Es gab nicht viel zu packen. Die Satteltaschen brauchte sie nicht mehr, ein Rucksack genügte. Nur das Päckchen, das sie seit Jechow bei sich trug, auf dem Leib, und das ihr die Haut am Rücken blutig geschabt hatte, machte ihr Kopfzerbrechen. Sie wusste ja nun, dass ihr Leib kein sicherer Ort mehr war. Dennoch schob sie das Päckchen in den Hosenbund. Dann setzte sie sich aufs Bett und zog die Stiefel an.

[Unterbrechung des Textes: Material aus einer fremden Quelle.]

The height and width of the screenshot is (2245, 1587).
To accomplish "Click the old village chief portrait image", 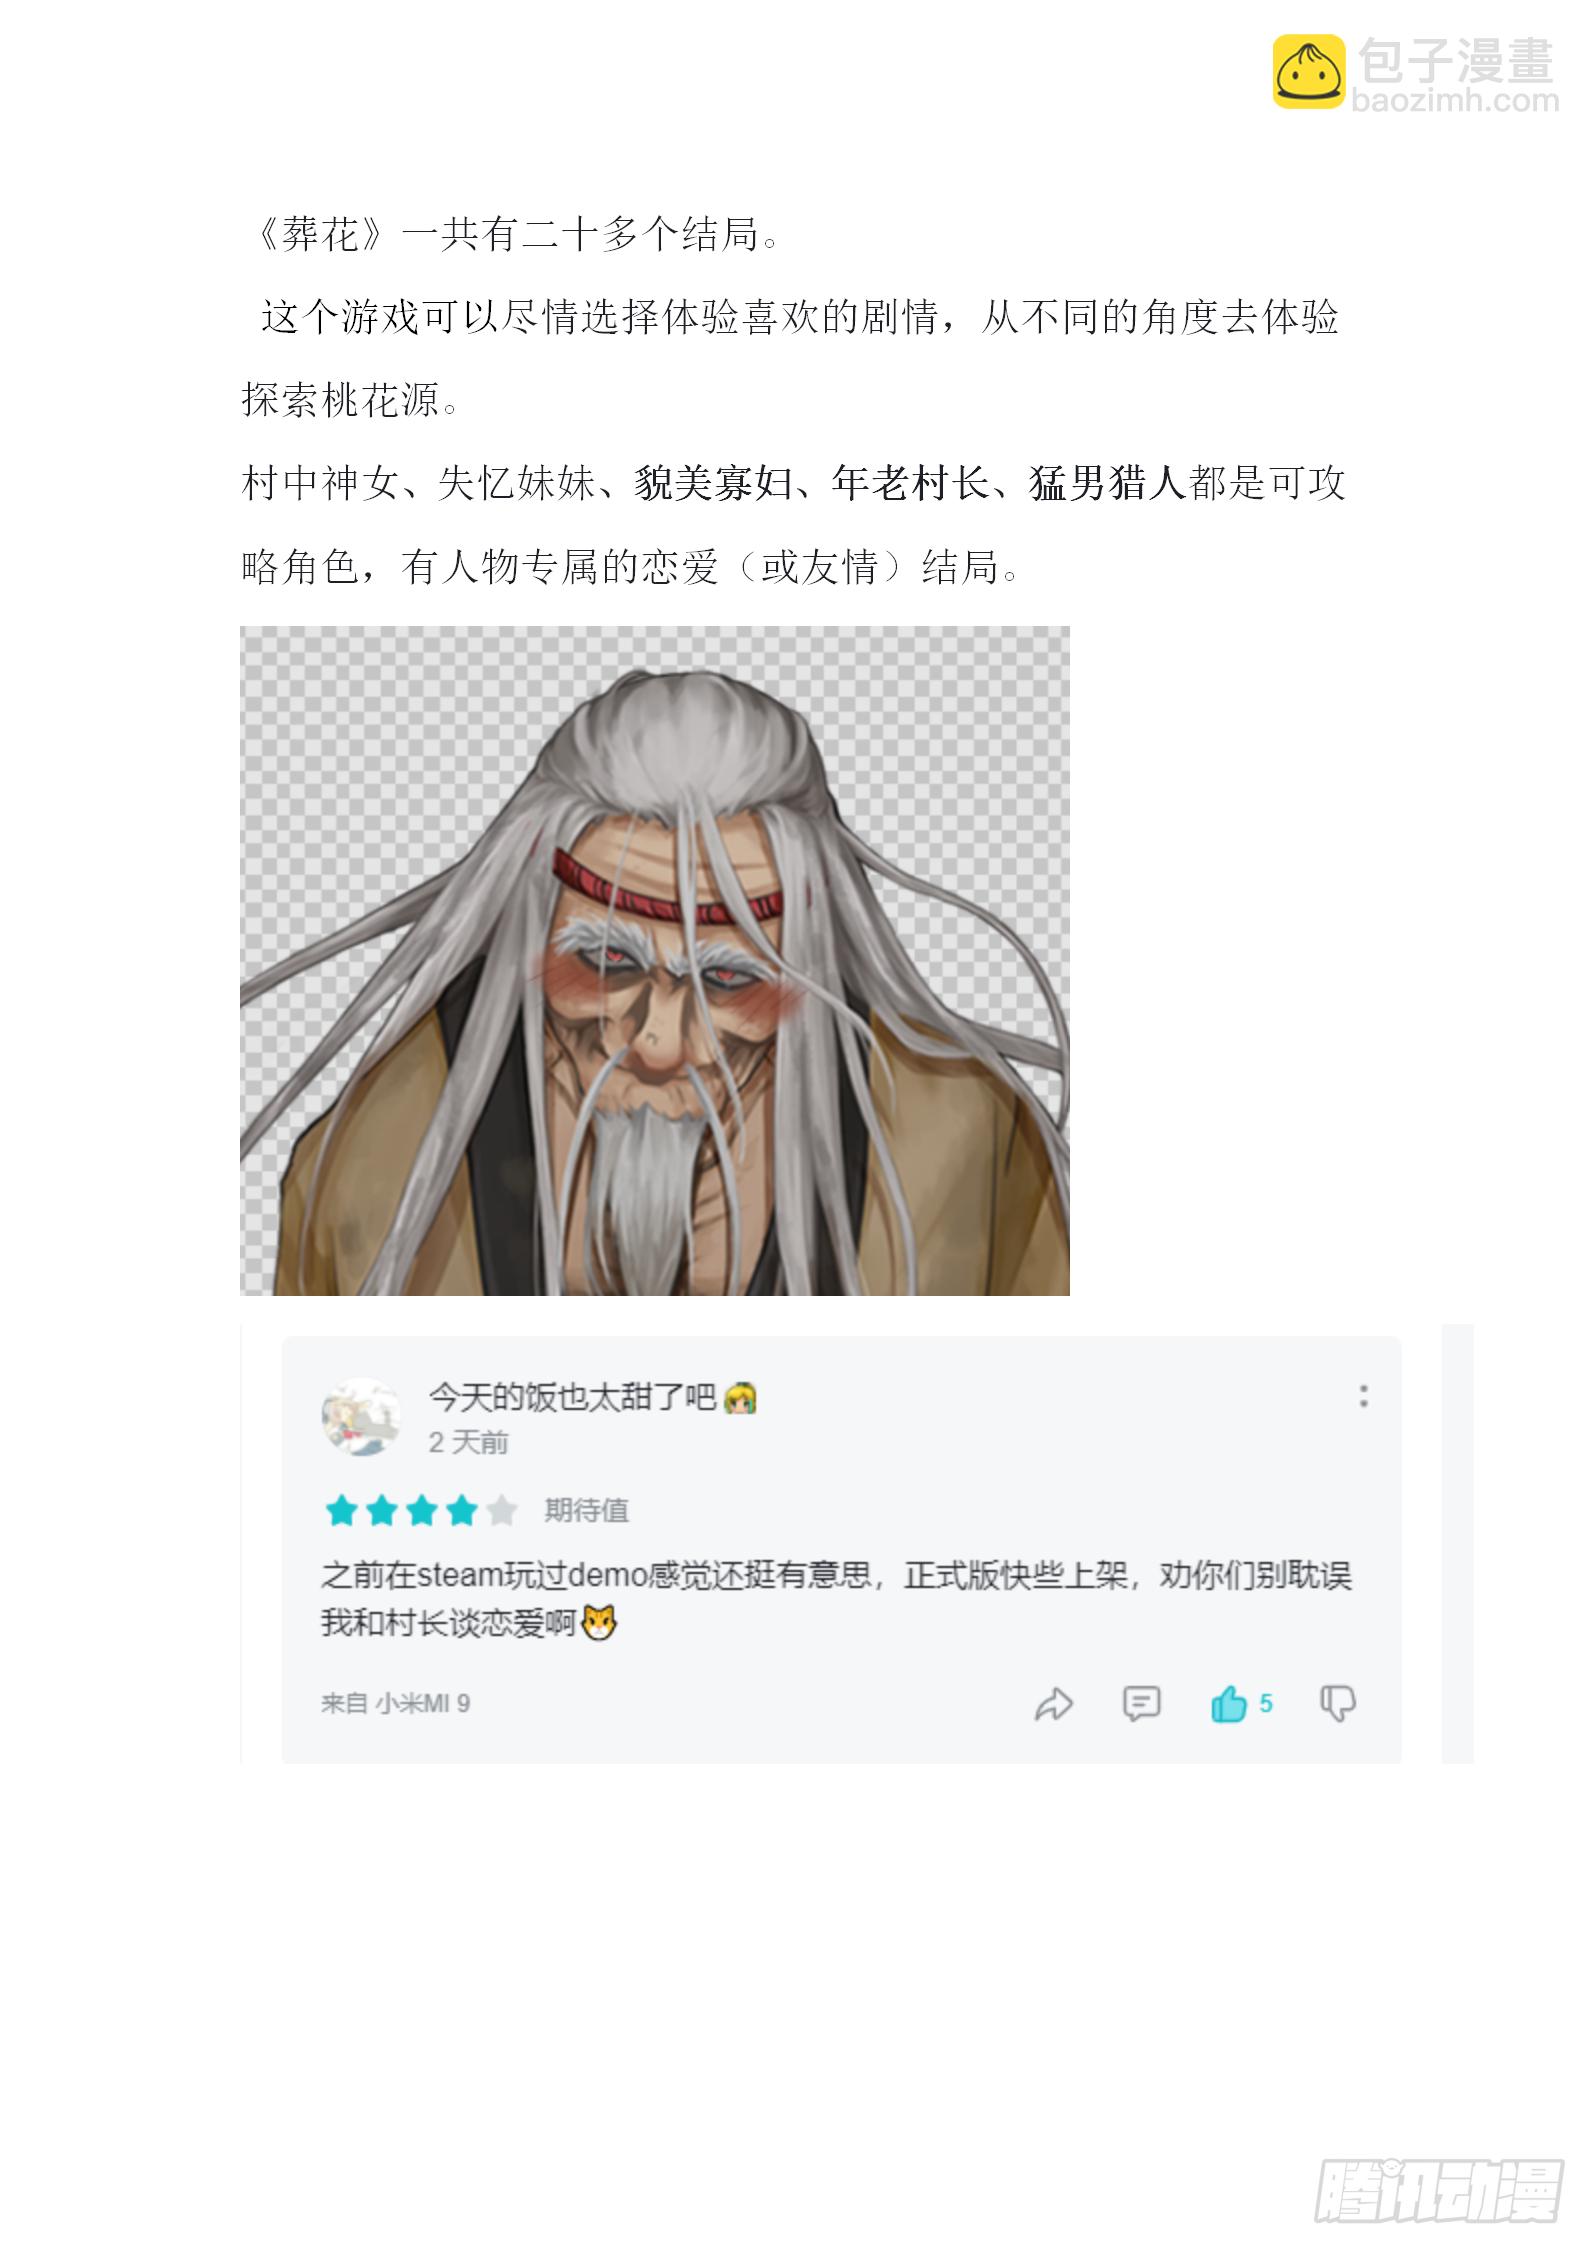I will pos(654,960).
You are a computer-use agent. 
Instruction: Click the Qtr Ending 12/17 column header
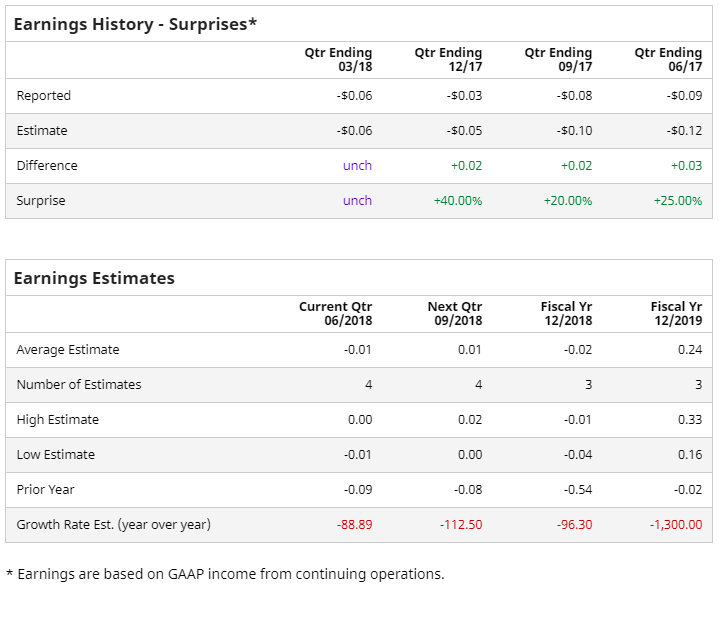[x=448, y=59]
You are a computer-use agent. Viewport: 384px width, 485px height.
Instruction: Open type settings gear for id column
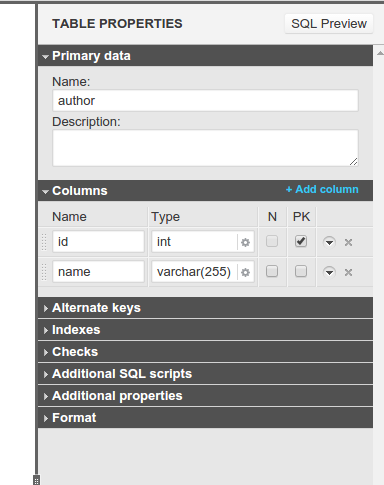[x=245, y=242]
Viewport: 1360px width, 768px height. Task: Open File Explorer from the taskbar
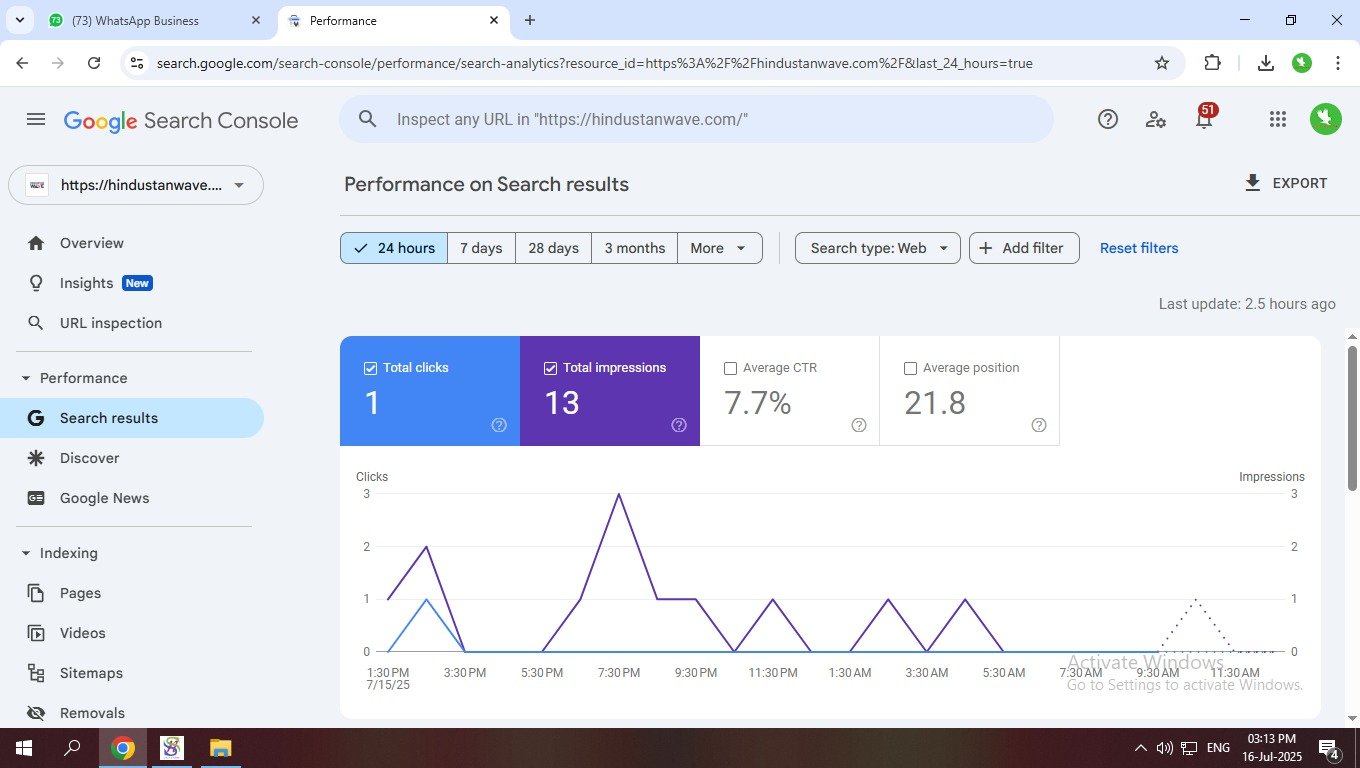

Sie hatten fast fünfhundert Kilometer durchgehalten. Warum nicht weitere fünfhundert? In der Küche hatte Elisabeth Brot und Wurst in ein Tuch gepackt und legte ein Messer obendrauf, nachdem sie es kräftig nachgeschliffen hatte. „Wo ist Lida?“

Gudrun sah nicht hoch. „Sie zieht sich an. Sie packt.“

Mathilde mochte nicht warten. Ihre Beine, ihre Füße, alles wollte losgehen. „Ich schau nach“, sagte sie.

In ihrem Zimmer war Lida nicht. Auf dem Bett lag ein mageres Häuflein aus Socken und Unterwäsche. Der Rucksack stand noch neben dem Schrank.

Als sie herunterkam, war Elisabeth schon an der Küchentür, das Gesicht wie gemeißelt. Man sah ihr an, was sie fürchtete. Mathilde schüttelte den Kopf. Elisabeth gab einen schwachen Seufzer von sich. „Sie konnte wohl nicht anders. Wenigstens du gehst. Sofort.“

Mathilde marschierte die ganze Nacht, begleitet vom Donnern und Dröhnen, mit dem sich weiter südlich die Kriegsmaschinerie auf Berlin vorarbeitete. Das Ende war nah – und der Frühling.